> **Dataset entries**
--
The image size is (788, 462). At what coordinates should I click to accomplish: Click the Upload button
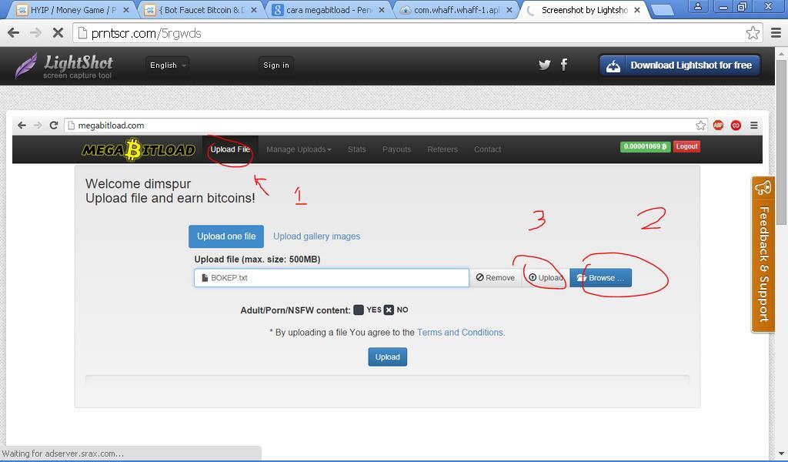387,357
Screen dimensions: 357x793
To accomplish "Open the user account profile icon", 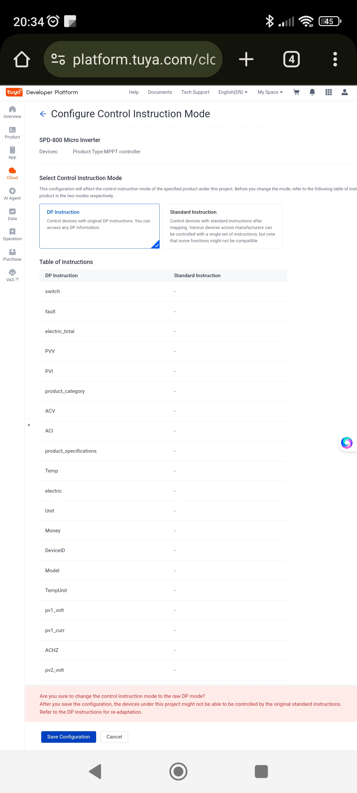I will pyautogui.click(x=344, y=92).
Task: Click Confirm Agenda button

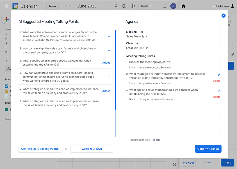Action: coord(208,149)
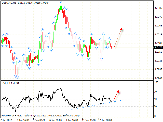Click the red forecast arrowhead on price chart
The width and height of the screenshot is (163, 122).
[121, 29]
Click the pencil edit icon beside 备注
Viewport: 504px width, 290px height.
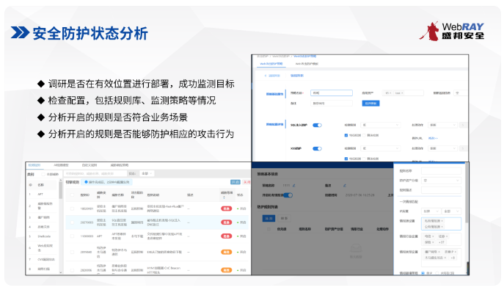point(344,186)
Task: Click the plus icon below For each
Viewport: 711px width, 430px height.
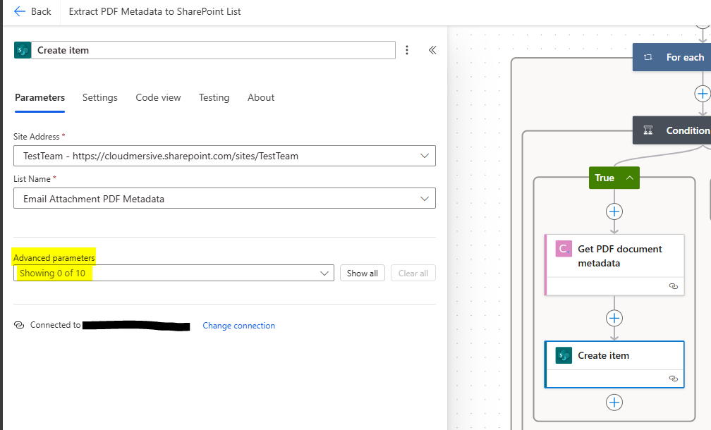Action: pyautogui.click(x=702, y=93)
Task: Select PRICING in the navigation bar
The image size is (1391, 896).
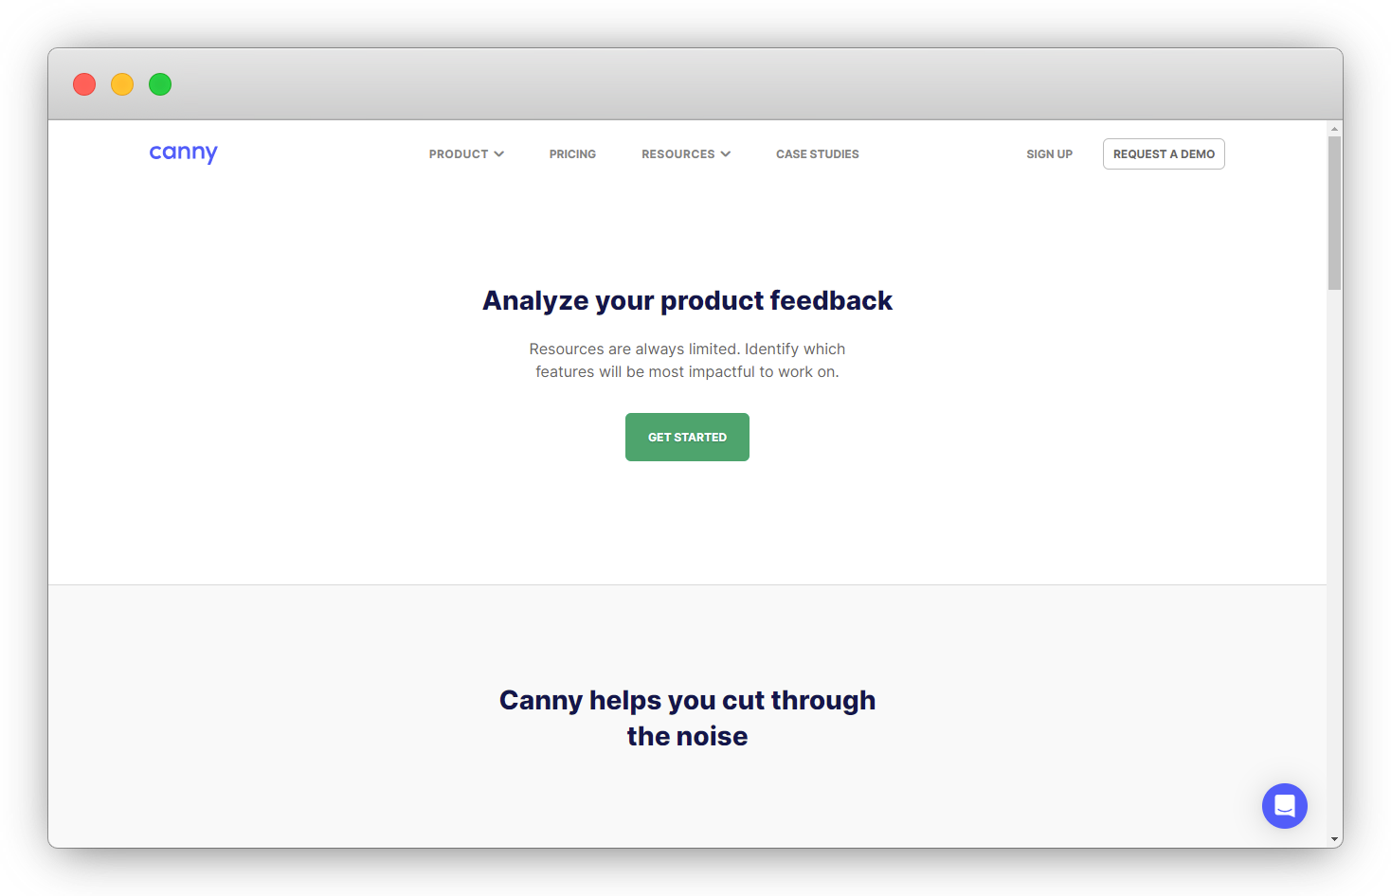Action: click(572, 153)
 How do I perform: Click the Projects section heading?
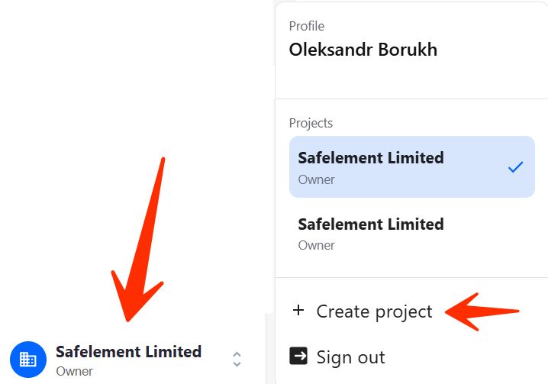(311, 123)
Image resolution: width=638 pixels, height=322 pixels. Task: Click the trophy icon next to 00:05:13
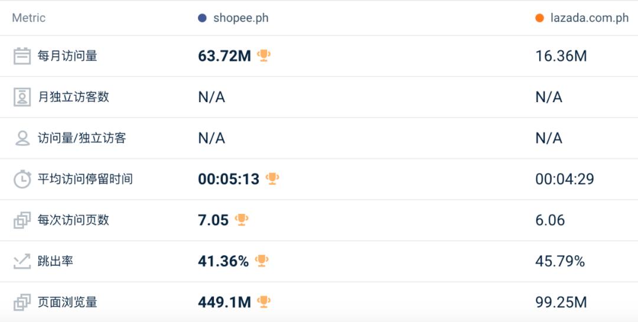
--
Can the lines from the one with "The image size is (1391, 896)." to the end of the records above be quoted exactly, both ends included, with every picture omitted?

The image size is (1391, 896).
Action: click(572, 153)
 How do I perform: Click the Projects section heading?
(311, 123)
Image resolution: width=638 pixels, height=322 pixels. Task: Click the trophy icon next to 00:05:13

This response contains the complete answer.